» Instructions to follow
In the data below, find the line with "Viewport: 1838px width, 1242px height." and the line with "Image resolution: width=1069", then restate both and every line between them exactly, minus the pictures.

» Saved data entries
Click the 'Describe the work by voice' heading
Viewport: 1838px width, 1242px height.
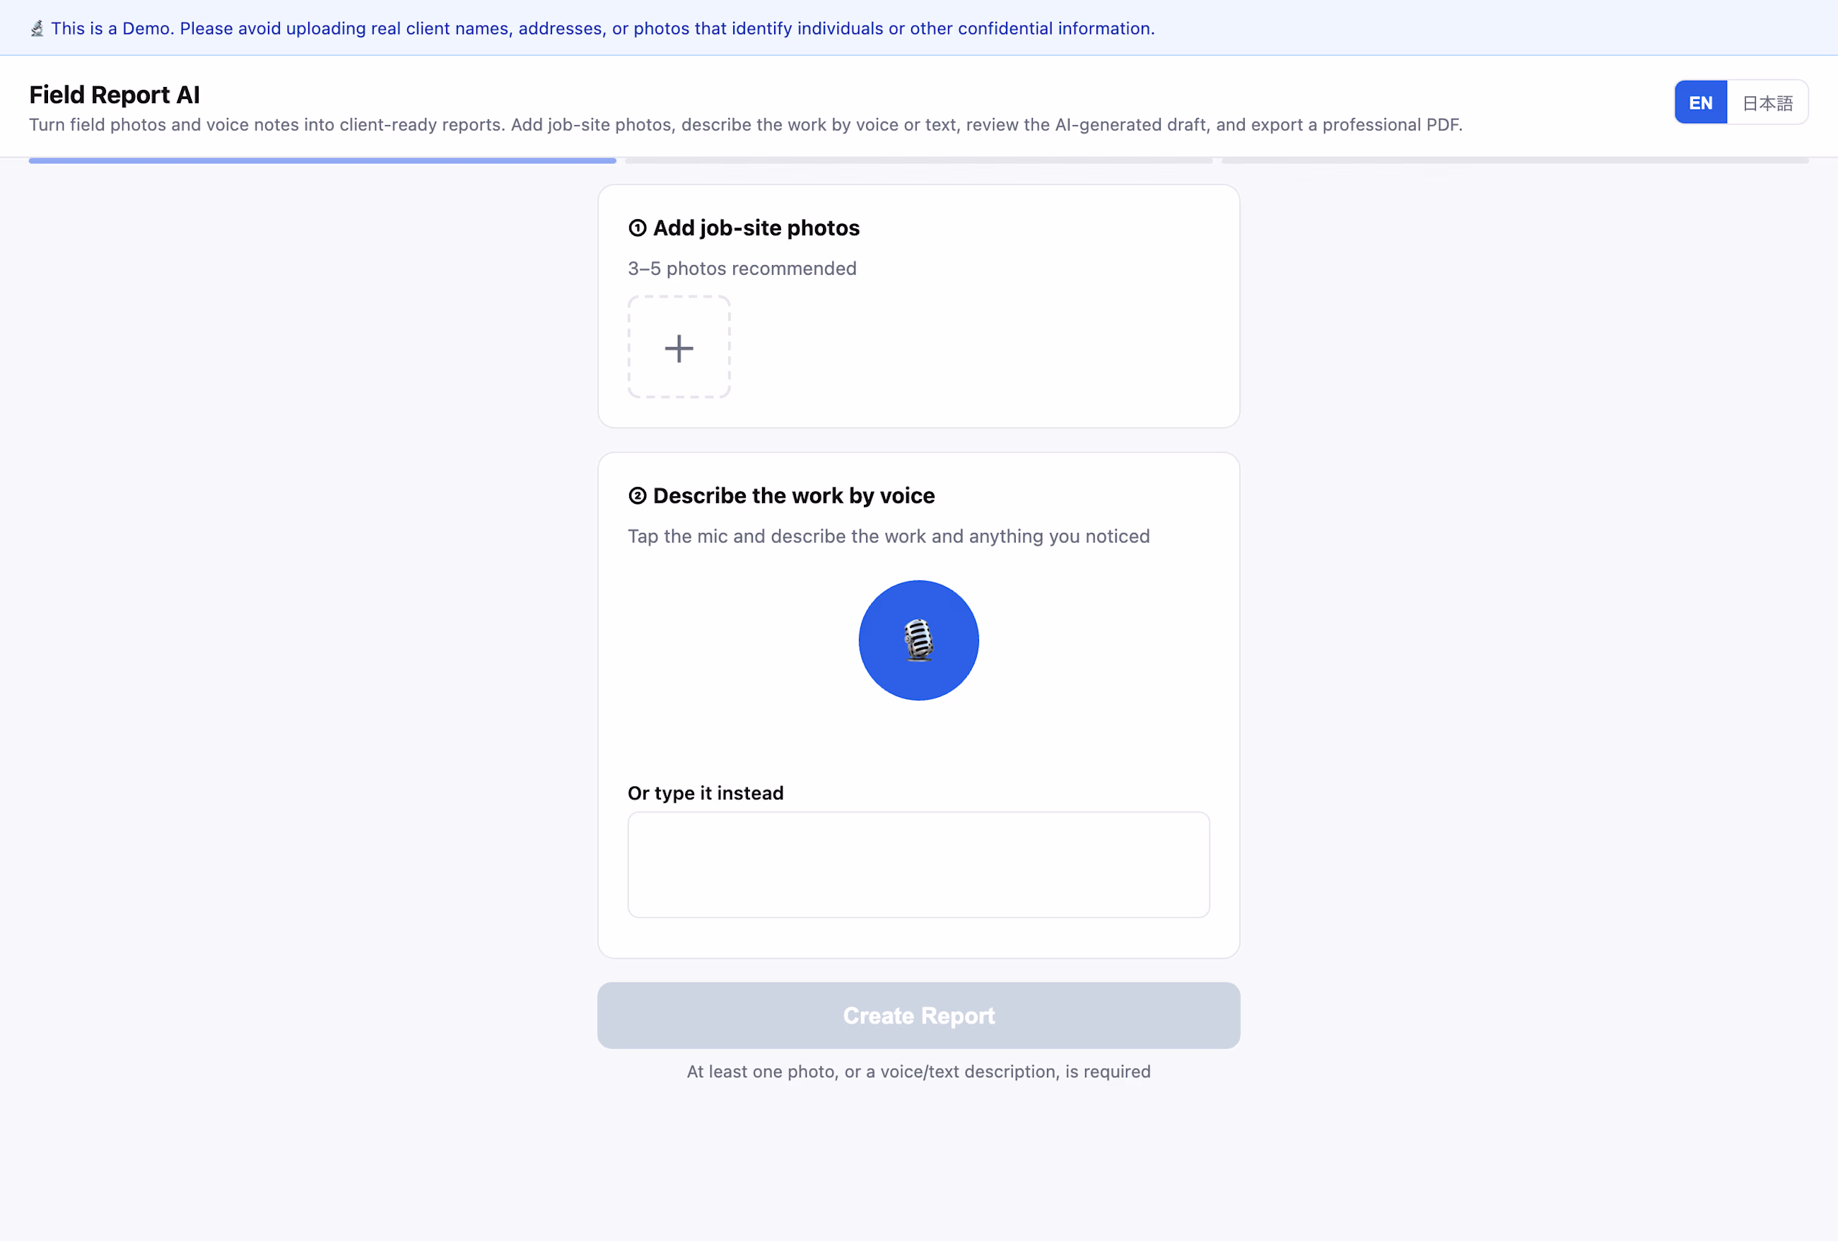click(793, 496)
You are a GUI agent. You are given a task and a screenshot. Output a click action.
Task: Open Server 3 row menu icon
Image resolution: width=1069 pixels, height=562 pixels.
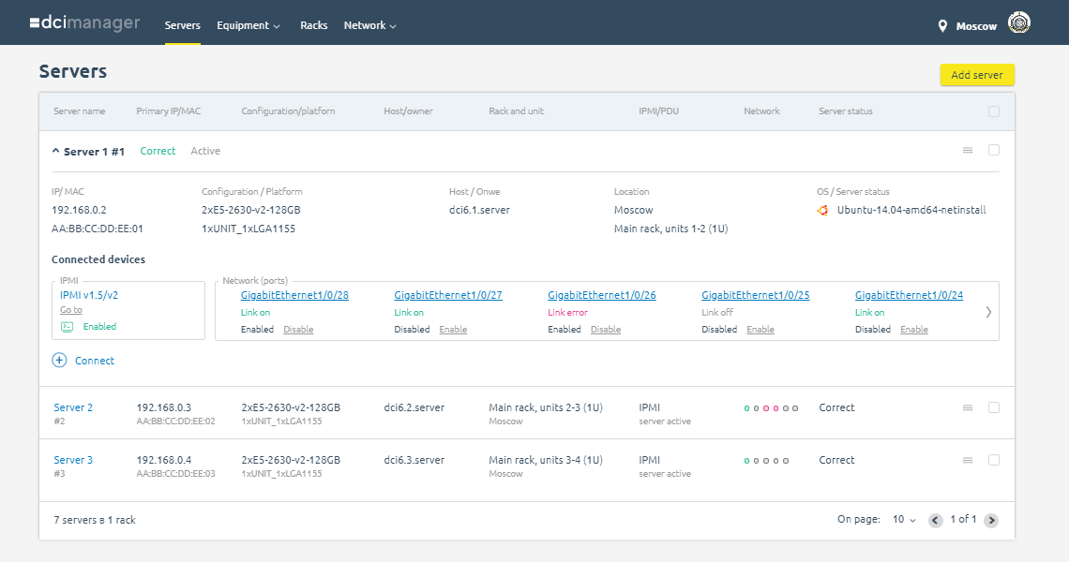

---

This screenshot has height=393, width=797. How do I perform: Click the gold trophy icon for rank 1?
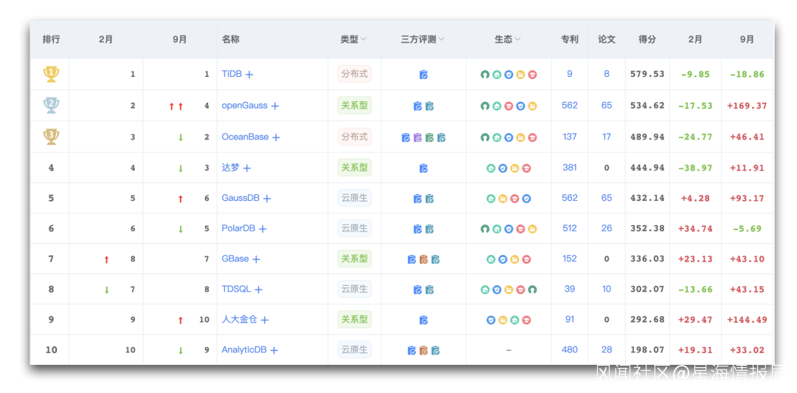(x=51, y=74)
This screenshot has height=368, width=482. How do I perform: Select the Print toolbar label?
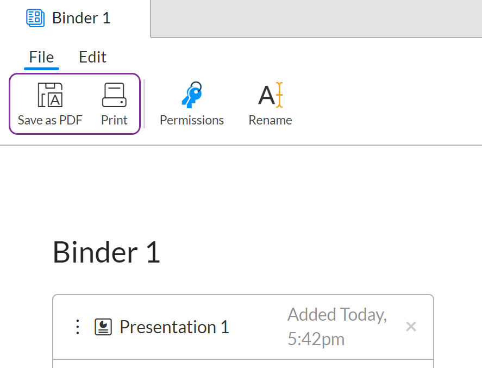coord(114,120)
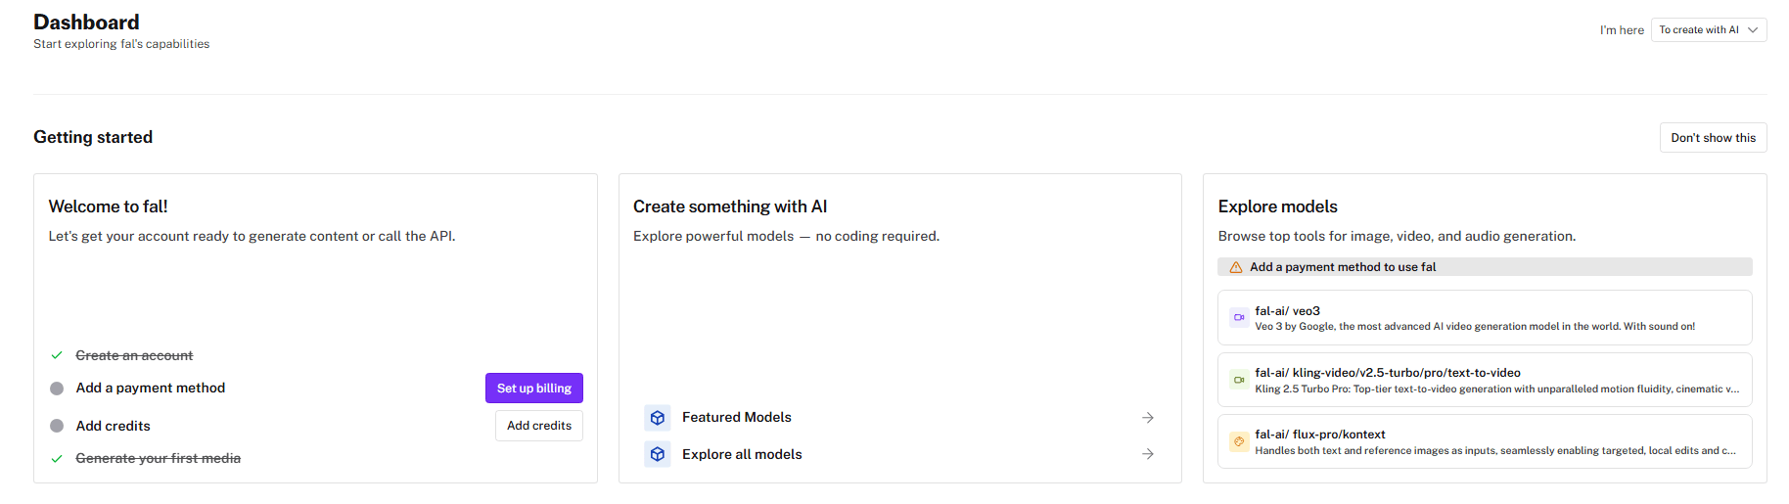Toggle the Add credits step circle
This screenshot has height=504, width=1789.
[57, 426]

--

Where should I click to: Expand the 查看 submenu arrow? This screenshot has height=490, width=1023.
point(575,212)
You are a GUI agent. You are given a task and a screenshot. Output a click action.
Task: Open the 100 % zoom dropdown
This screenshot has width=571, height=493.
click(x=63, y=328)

» Solved problem
Viewport: 1838px width, 1242px height.
click(793, 496)
You are a GUI agent. You are given a task and a screenshot. Output a click action.
Task: Open Server 3 row menu icon
Image resolution: width=1069 pixels, height=562 pixels.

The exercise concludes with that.